すでに弁護士は、夫が行方不明になる前に離婚の了解を得ていたため、問題の焦点は親権者の指定と養育費のみに絞られました。そこで裁判官は、夫が将来的にも出頭することは不可能と判断。Aさんに親権者の指定をし、養育費に関する事項も審判により命じることとなりました。
このAさんのケースのように、離婚には合意できたものの養育費など細かい部分が決定できないために離婚できないケースには、審判離婚の存在価値は非常に高いと言えるでしょう。
審判離婚の流れ
①審判離婚の申立てをする
まずは「審判申立書」を裁判所に提出し、所定の金額を払って審判離婚の申立てをします。審判の申立ては、一般の調停事件ではできません。家事審判法に定める甲類(審判の申立てしかできない場合)や、乙類(調停でも審判の申立てでもよい場合)に該当した場合に、申立てが可能です。
②審判後2週間は、異議申し立てができる
家庭裁判所の判断によって離婚の審判が下されると、まずは審判確定後2週間以内が「異議申立て」の期間となります。この期間に異議申し立てがなければ、この時点で離婚が成立します。
ただし、審判によって自分に不利な決定がなされた場合は、この期間中に異議申立てをする場合もあります。その際は、審判が無効になると定められています。「そんなに簡単に無効になるとは」と思った人もいるでしょう。これが審判離婚の弱点でもあり、審判離婚の事例が少ない理由のひとつでもあります。

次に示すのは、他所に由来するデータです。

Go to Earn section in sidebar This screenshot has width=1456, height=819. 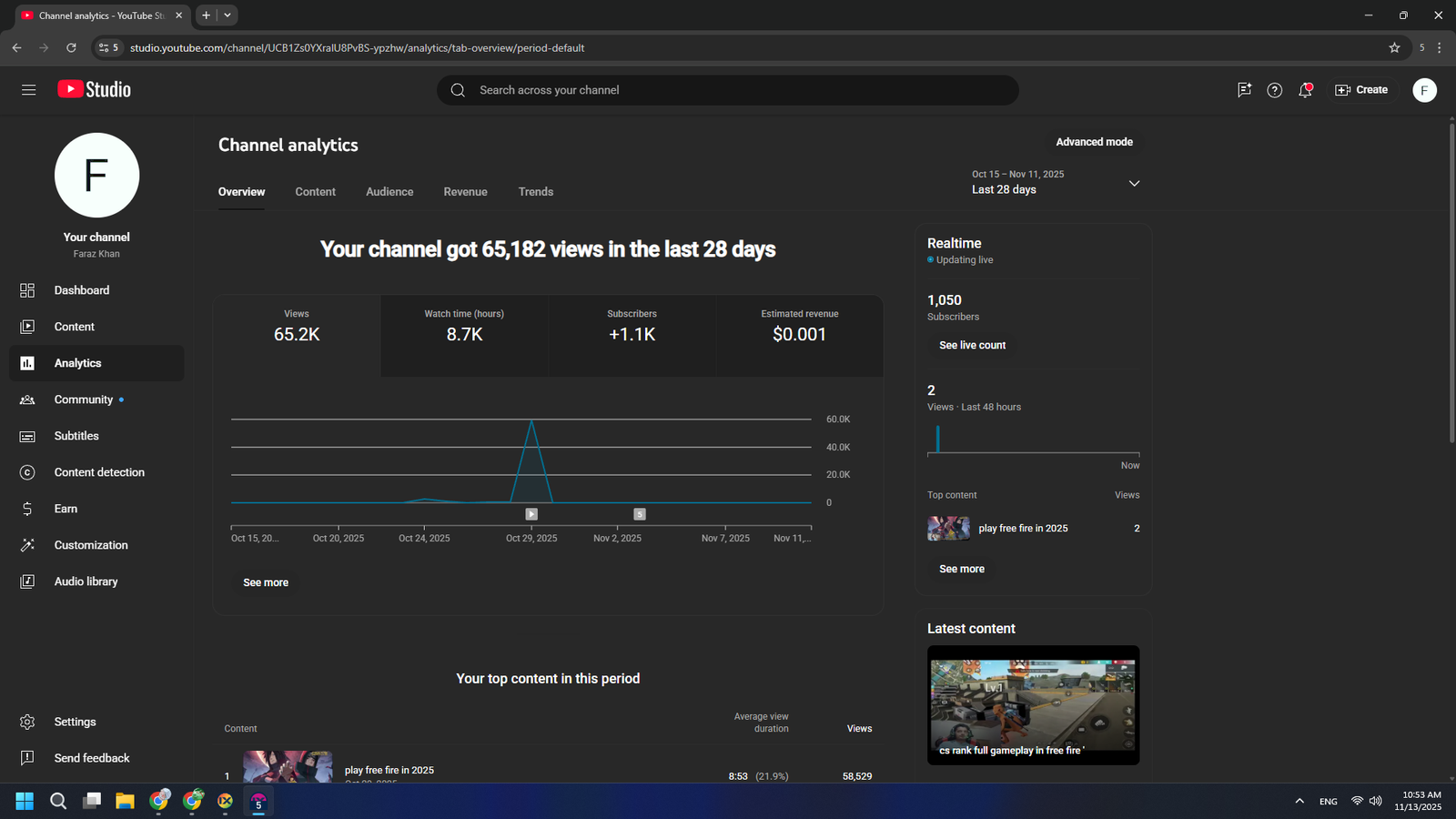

双方が離婚を認めていながら出廷できなかった場合や、「相手とは意地でも合意したくはないが、裁判所が決定するのであれば仕方ない」と思えるような場合には、審判離婚は有効になると言えるでしょう。
③審判確定
審判確定後2週間以内の異議申し立て期間が終わると、「審判確定」となり、離婚が成立します。
④必要書類の提出
その後は成立した日から10日以内に所轄の市町村役場に出向き、離婚届と裁判所が作成した審判確定証明書・審判所謄本を提出して、手続き完了となります。(提出先に本籍地がない場合は、戸籍謄本の添付が必要になる場合があります。)
審判離婚にかかる費用は、比較的安価
審判の申立てには2,000円が必要
東京地方裁判所の場合、審判離婚を行うには、まず審判申立書に添付する収入印紙代1,200円(ただし乙類と甲類の審判事件は800円)が必要です。申立ての際には、家庭裁判所に予納する80円の郵券(切手)が10枚必要です。合計すると2,000円以内なので、審判にかかる費用は比較的安価といえます。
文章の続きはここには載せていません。